# Otocinclus white spots



## RiaHx (21 Nov 2018)

Hi all, I had a otocinclus with white patch on it a few weeks ago, treated for fungus as told by someone in a Facebook group, it was to late by the time the treatment arrived still treated the others just incase now one of them has a little spot on the end of its nose & another with a small spot on its head, do I treat them again for fungus or white spot? I’m confused on what to do? I have other treatments available, one of the images is my otocinclus other is one from google.


----------



## tam (21 Nov 2018)

White spot is individual pin prick size spots that sit on top of the skin.
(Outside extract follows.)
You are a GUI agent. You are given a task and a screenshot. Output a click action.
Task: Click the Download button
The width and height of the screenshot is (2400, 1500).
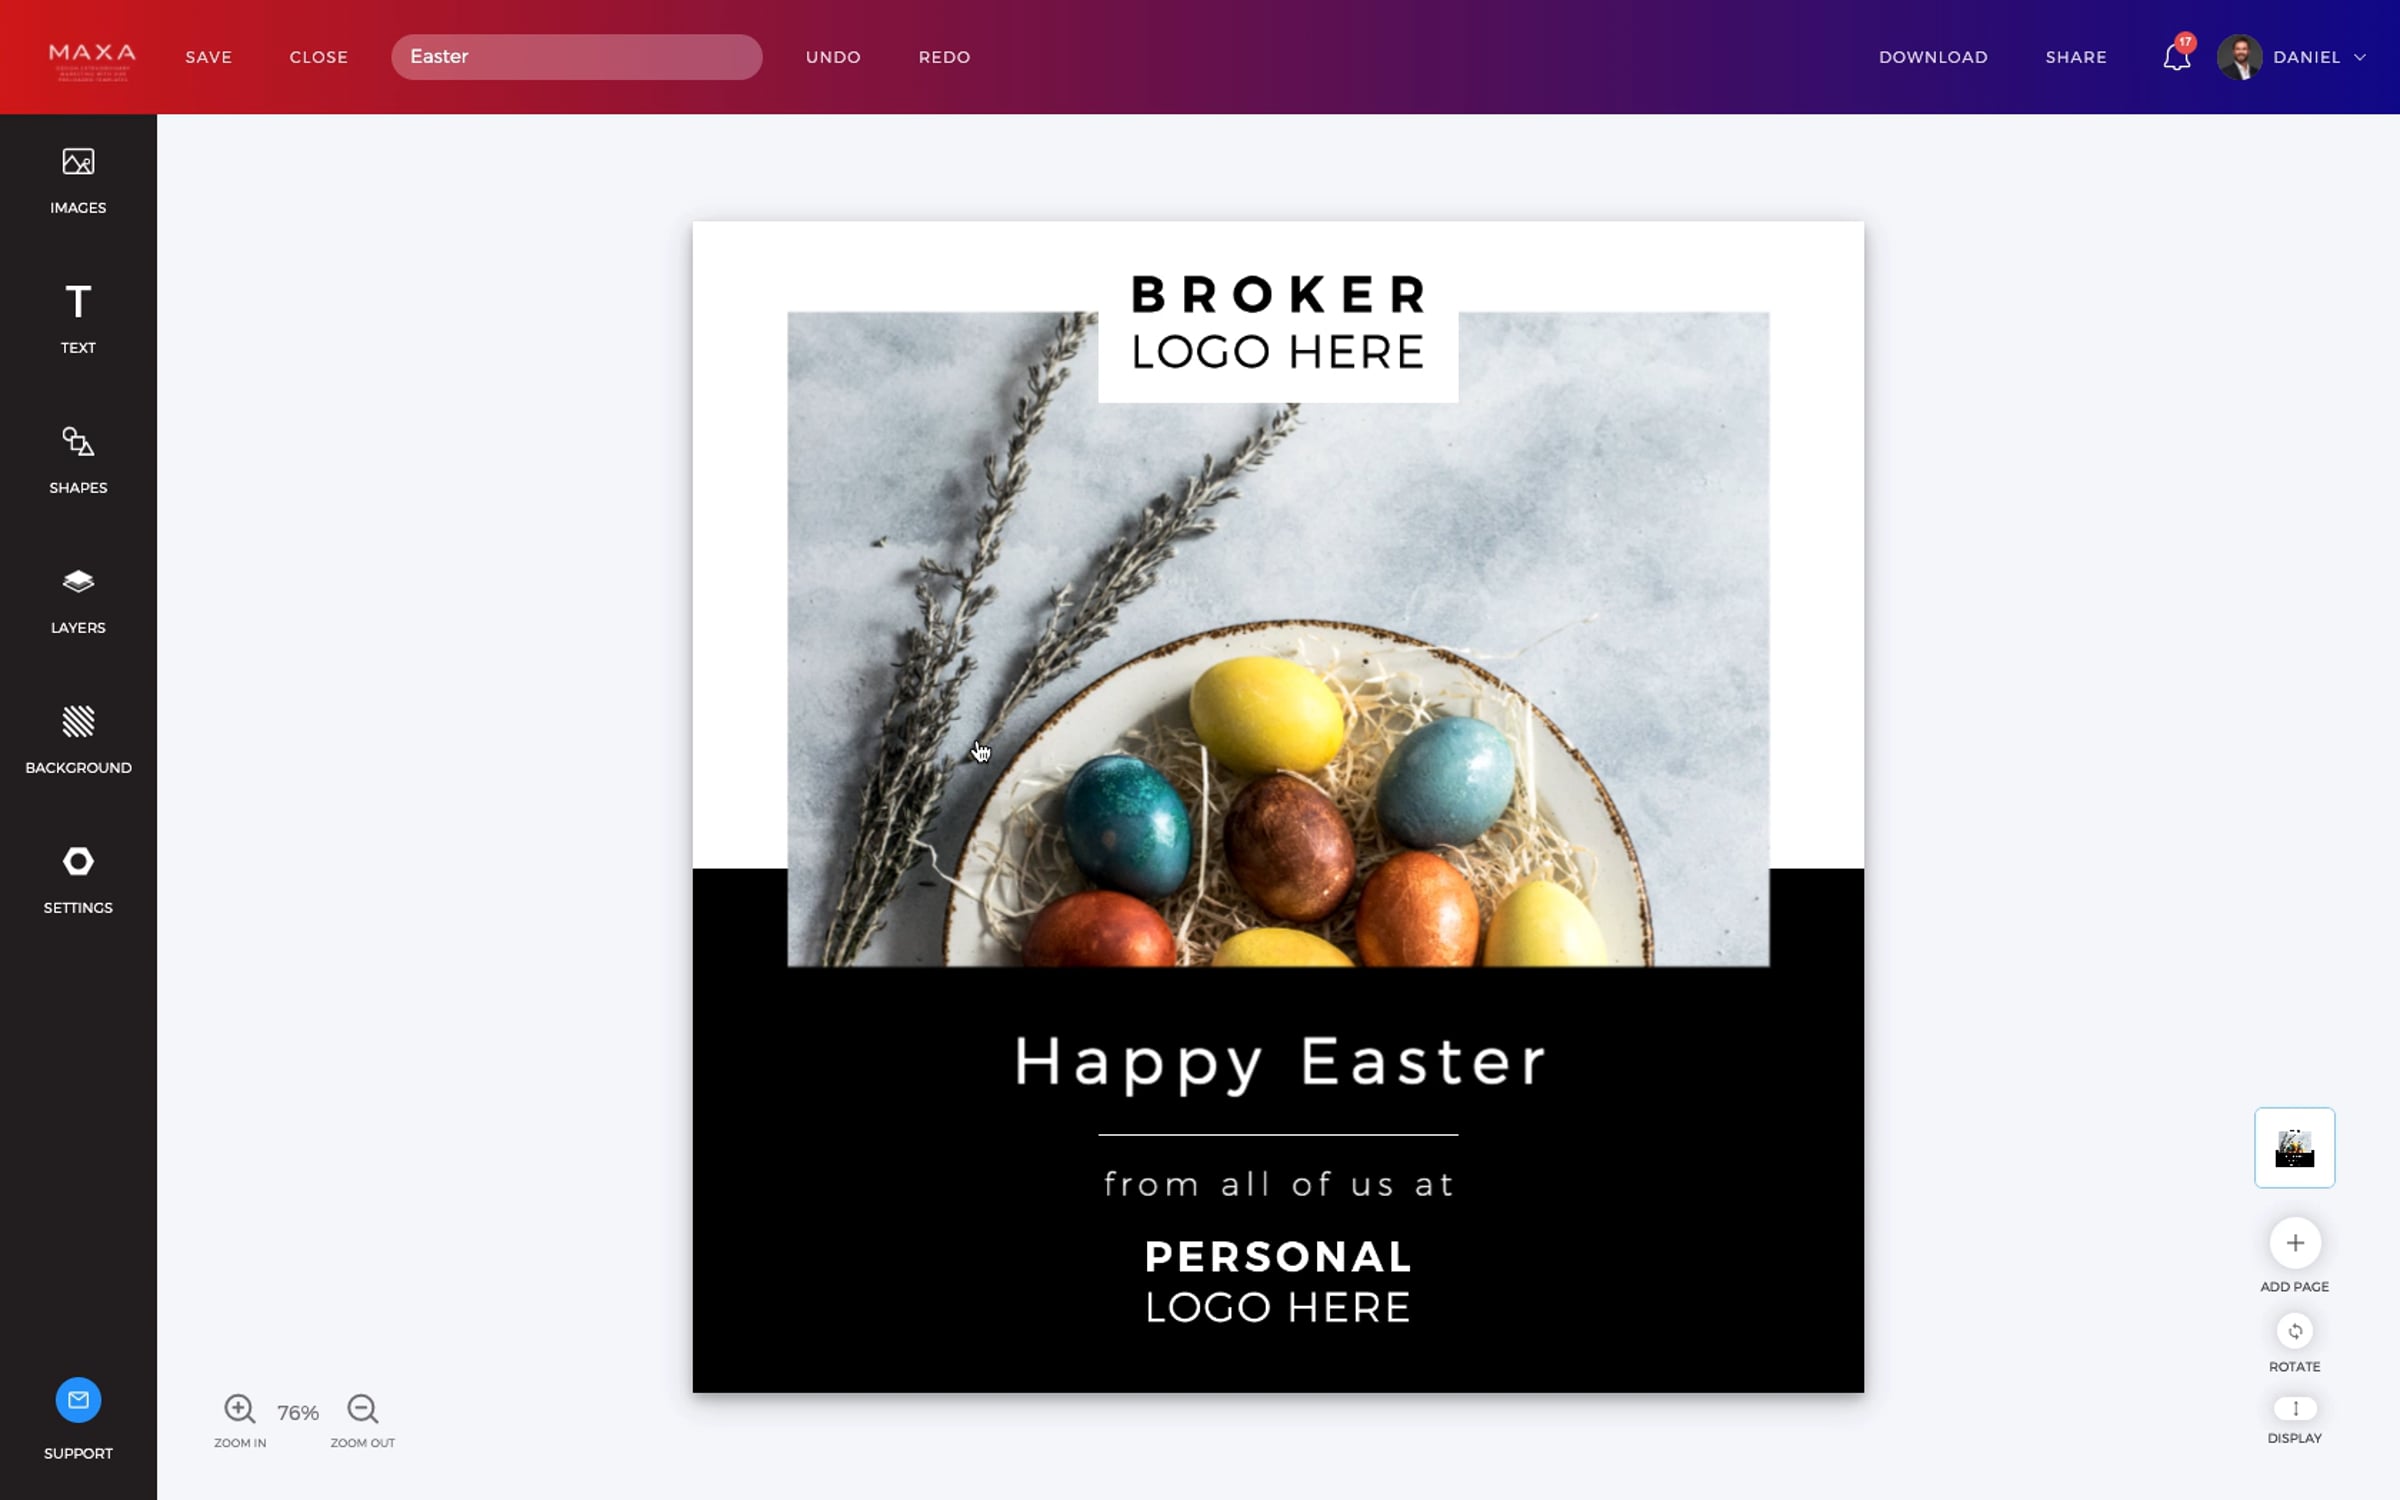1933,57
I can't tell from your photo if that's what yours has (doesn't look like it) but the second photo definitely isn't white spot.


----------



## Tim Harrison (21 Nov 2018)

It's always difficult to tell from images and especially when the quality isn't that great. As it is, it looks to me like some kind of open wound. Are you able to post better high res images or confirm?
Either way, perhaps treat with a broad spectrum agent like eSHa 2000 https://www.eshalabs.eu/europe/products/esha-2000supregsup.html 
Further, as per instructions it can also be combined with other eSHa products to give an extremely broad range of action.


----------



## RiaHx (21 Nov 2018)

Do you think it’s more of a bacterial infection? Sorry the images are rubbish it’s hard to get a photo of it but I will have another look on google. It’s not as bad as this it’s a small area, it’s not fuzzy/hair like.


----------



## tam (21 Nov 2018)

Ouch, yes I would go for bacterial, possibly even an injury originally. I wouldn't be too confident about recovery but keep your water super clean and treat as bacterial.


----------



## rebel (22 Nov 2018)

I reckon isolate and treat it. I had one like that and it died.


----------